**Records for the exercise:**

╭──

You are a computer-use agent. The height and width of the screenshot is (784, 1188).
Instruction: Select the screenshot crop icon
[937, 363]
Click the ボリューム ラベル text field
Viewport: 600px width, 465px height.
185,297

╰──

**Directions:** Return the lines above as a JSON list of strings, one string per line, leaving out any blank lines.

**The completed task:**
[
  "You are a computer-use agent. The height and width of the screenshot is (784, 1188).",
  "Instruction: Select the screenshot crop icon",
  "[937, 363]",
  "Click the ボリューム ラベル text field",
  "Viewport: 600px width, 465px height.",
  "185,297"
]